Bewertungskennzahlen werden attraktiver
Optimistisch stimmt, dass die sehr schmerzliche positive Korrelation zwischen Unternehmens- und Staatsanleihen sowie Aktien im bisherigen Verlauf dieses Jahres zu deutlich besseren Bewertungskennzahlen geführt hat. Ein typischer Mischfonds mit 60% Aktien- und 40% Rentenanteil hat 18% verloren, und die Anleihemärkte haben in Bezug auf die Gesamtrendite die schlimmste Verkaufswelle seit Jahren erlebt. Die Kehrseite der Medaille ist, dass sich die Preisfindung allmählich auf ein attraktiveres Niveau zubewegt.
Das Abziehen von Liquidität durch die Zentralbanken ist immer noch der treibende Faktor an den Märkten. Die Renditen von Aktien und Unternehmensanleihen korrelieren nach wie vor mit Veränderungen der Gesamtbilanzen der wichtigsten Zentralbanken der Welt. Der Wechsel von QE (Geldmengenexpansion) zu QT (Geldmengenstraffung) sorgt für grossen Abwärtsdruck auf die Asset-Preise. Angesichts der überdeutlichen Botschaft der Zentralbanken, dass es für sie nach wie vor oberste Priorität hat, die Inflation wieder unter Kontrolle zu bringen, erwarten die Robeco-Analysten auf absehbare Zeit nicht, dass ein QE-Programm den Markt retten wird.
Zeit der Unsicherheit und Volatilität
Vielmehr sollten sich die Anleger auf grössere Volatilität einstellen. Von der vorletzten Zinserhöhung sind wir noch einige Monate entfernt, und selbst nach einer Stabilisierung der Zinsen ist nach der bisherigen Erfahrung zu erwarten, dass es zunächst eine Phase mit fallenden Ertragsrenditen und steigenden Spreads geben wird, meint das Autorenteam.

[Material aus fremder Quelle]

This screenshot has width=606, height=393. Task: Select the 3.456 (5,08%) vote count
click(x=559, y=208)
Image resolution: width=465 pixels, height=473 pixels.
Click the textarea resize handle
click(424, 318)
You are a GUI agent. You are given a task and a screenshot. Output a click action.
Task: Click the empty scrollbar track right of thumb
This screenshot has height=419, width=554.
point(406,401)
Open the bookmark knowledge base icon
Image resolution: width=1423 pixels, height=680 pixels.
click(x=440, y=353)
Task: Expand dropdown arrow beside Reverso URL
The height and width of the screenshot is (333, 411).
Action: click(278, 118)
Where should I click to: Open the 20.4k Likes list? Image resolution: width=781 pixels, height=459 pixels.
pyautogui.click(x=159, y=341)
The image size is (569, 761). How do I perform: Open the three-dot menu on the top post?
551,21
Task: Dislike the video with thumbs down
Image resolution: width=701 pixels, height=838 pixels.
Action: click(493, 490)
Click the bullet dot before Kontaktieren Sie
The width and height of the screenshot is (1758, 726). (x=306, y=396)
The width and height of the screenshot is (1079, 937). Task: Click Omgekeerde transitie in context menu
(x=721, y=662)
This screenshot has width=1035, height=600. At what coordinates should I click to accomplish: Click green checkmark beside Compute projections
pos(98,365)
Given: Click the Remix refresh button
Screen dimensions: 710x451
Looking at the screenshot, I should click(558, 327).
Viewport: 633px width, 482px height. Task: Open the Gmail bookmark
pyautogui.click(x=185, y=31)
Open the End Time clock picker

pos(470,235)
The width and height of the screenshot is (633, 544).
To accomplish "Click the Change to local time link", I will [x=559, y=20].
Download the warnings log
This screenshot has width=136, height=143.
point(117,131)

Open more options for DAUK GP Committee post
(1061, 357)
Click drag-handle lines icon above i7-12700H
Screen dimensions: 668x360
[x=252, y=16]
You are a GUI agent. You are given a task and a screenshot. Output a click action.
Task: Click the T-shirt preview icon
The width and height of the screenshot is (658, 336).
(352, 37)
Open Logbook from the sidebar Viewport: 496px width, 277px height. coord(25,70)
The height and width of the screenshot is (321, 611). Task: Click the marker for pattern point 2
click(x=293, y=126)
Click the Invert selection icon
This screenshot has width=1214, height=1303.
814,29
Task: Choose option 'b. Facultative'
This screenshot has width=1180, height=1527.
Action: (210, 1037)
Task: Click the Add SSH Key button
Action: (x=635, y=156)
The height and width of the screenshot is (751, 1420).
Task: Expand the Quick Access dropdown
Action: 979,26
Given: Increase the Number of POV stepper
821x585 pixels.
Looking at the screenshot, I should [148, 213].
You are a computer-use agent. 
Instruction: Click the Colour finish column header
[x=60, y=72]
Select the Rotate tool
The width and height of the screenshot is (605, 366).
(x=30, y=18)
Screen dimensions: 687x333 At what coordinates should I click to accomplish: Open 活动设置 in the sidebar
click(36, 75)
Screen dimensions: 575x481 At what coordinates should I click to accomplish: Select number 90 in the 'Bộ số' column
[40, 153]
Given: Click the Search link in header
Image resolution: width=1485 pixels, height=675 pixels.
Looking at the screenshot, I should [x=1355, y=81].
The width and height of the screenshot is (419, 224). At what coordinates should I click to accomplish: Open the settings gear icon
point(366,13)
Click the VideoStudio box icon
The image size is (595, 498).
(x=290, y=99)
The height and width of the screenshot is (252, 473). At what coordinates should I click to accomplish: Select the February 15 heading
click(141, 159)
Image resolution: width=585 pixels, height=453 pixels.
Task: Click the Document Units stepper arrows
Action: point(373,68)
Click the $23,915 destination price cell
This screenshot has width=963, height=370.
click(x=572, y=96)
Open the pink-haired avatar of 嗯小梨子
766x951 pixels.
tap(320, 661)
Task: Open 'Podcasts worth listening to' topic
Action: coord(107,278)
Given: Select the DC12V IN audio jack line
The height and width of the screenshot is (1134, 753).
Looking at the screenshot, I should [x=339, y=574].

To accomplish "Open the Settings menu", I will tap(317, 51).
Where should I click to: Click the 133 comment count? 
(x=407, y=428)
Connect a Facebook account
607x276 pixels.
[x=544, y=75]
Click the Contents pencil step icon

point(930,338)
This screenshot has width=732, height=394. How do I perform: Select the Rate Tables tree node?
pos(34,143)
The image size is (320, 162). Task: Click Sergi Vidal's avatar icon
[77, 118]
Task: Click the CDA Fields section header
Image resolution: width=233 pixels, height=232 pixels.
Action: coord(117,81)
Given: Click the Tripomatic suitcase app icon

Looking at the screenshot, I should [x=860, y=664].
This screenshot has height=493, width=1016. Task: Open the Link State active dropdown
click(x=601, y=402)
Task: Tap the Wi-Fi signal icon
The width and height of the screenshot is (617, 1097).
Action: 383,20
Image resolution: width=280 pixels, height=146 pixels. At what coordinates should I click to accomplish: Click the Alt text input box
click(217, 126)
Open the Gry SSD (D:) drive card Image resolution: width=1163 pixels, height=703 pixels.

Sander Bus, Co-Leiter des Robeco Credits Teams, kommt zu folgendem Fazit: «Wenn wir etwas aus der Geschichte lernen können, dann ist es, dass sich die Konjunktur noch etwas weiter abkühlen muss, dass die Zentralbanken möglicherweise überreagieren werden und der Markt eine ausgewachsene Rezession im Allgemeinen noch nicht eingepreist hat. Wir sind uns der grösseren Spreads bewusst, und in einigen Marktsegmenten nehme wir bereits wieder Käufe vor. Wir sollten uns aber noch etwas gedulden, bevor wir uns für eine Long-Beta-Position entscheiden.»